This sounds a lot like oil exploration...  Data gathered from sensors is
usually a few TBs, explosions have definite intervals, interference between
sensors, etc.

Putting the data inside the DB fast is part of the solution, getting it out
fast to be processes / analyzed is another part.

--
Jorge Godoy      <jgodoy@gmail.com>


Re: select count() out of memory

From
Thomas Finneid
Date:

Gregory Stark wrote:
> Tom's point is that if you have 55k tables then just *finding* the newest
> child table is fairly expensive. You're accessing a not insignificant-sized
> index and table of tables. And the situation is worse when you consider the
> number of columns all those tables have, all the indexes those tables have,
> all the column keys those indexes the tables have have, etc.

Yes, I got that. But I name the child tables so that I when my server
receives read requests, I retreive details from the request to be able
to figure out the exact child table name, without the system needing to
do any internal searches to find the newest table.

> Nonetheless you've more or less convinced me that you're not completely nuts.

thank you for only regarding me as somewhat nuts :)

> I would suggest not bothering with inheritance though. Inheritance imposes
> additional costs to track the inheritance relationships. For your purposes you
> may as well just create separate tables and not bother trying to use
> inheritance.

As addressed in a previous reply, I find inheritance better for a couple
of practical reasons.

>> If its practical to use partitions, granularity does not come into the
>> equation.
>
> Uhm, yes it does. This is engineering, it's all about trade-offs. Having 55k
> tables will have costs and benefits. I think it's a bit early to dismiss the
> costs. Keep in mind that profiling them may be a bit tricky since they occur
> during planning and DDL that you haven't finished experimenting with yet. The
> problem you just ran into is just an example of the kind of costs it imposes.

See answer on why granularity is not relevant for my case.

> You should also consider some form of compromise with separate tables but at a
> lower level of granularity. Perhaps one partition per day instead of one per
> 30s. you could drop a partition when all the keys in it are marked as dead.

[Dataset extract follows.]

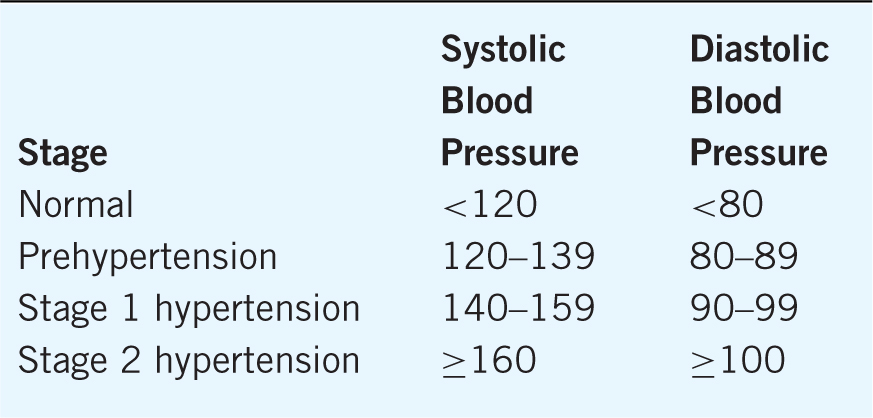Pick the 120–139 systolic range
This screenshot has width=873, height=418.
518,257
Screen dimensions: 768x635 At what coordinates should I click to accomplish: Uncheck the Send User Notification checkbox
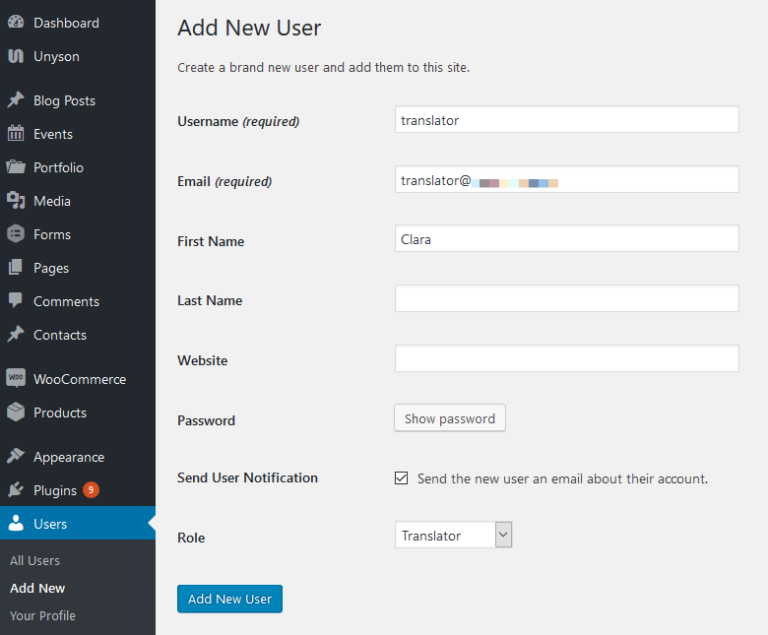402,479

The structure of the data is divided in a descrete timeline, so every
predefined x seconds a whole new bunch of data arrives, and all that
belongs in a single partition.


regards

thomas

Re: select count() out of memory

From
Thomas Finneid
Date:

Scott Marlowe wrote:
> It may well be that one big table and partial indexes would do what
> you want.  Did you explore partial indexes against one big table?
> That can be quite handy.

Hmm, interresting, I suppose it could work. Tanks for the suggestion,
Ill keep it in mind.

regards

thomas


Re: select count() out of memory

From
Thomas Finneid
Date:
Jorge Godoy wrote:
> Em Thursday 25 October 2007 13:36:09 tfinneid@student.matnat.uio.no escreveu:
>> Regarding dumps and restore; the system will always be offline during
>> those operations and it will be so for several days, because a new project
>> might start at another location in the world, so the travelling there
>> takes time. In the mean time, all admin tasks can be performed without
>> problems, even backup operations that take 3 days.
>
> This sounds a lot like oil exploration...  Data gathered from sensors is
> usually a few TBs, explosions have definite intervals, interference between
> sensors, etc.

Sorry I cant talk about what the work actually is, a colleague of mine
just got reprimanded for just mentioning he was working on a compression
library. The manager thought he was revealing *too much* :)

> Putting the data inside the DB fast is part of the solution, getting it out
> fast to be processes / analyzed is another part.

But you are right about that part, things needs to be fast.

regards

thomas


Re: select count() out of memory

From
Sam Mason
Date:
On Fri, Oct 26, 2007 at 08:26:13AM +0200, Thomas Finneid wrote:
> Scott Marlowe wrote:
> >It may well be that one big table and partial indexes would do what
> >you want.  Did you explore partial indexes against one big table?
> >That can be quite handy.
>
> Hmm, interresting, I suppose it could work. Tanks for the suggestion,
> Ill keep it in mind.

That's still going to have to do a tablescan on the whole dataset (a
couple of terabytes?) before building the index isn't it? that doesn't
sound like something you'd want to do too often.

Are there any thoughts of deferring index update so that many rows
can be merged simultaneously, rather than doing many individual index
operations?  It sounds as though this is what Thomas is really after and
it would also remove the need for dropping indexes while doing a bulk
insert of data.  I apologise if this has been discussed before!


  Sam

Re: select count() out of memory

From
Sam Mason
Date:
On Fri, Oct 26, 2007 at 08:25:09AM +0200, Thomas Finneid wrote:
> Gregory Stark wrote:
> >Tom's point is that if you have 55k tables then just *finding* the newest
> >child table is fairly expensive. You're accessing a not insignificant-sized
> >index and table of tables. And the situation is worse when you consider the
> >number of columns all those tables have, all the indexes those tables have,
> >all the column keys those indexes the tables have have, etc.
>
> Yes, I got that. But I name the child tables so that I when my server
> receives read requests, I retreive details from the request to be able
> to figure out the exact child table name, without the system needing to
> do any internal searches to find the newest table.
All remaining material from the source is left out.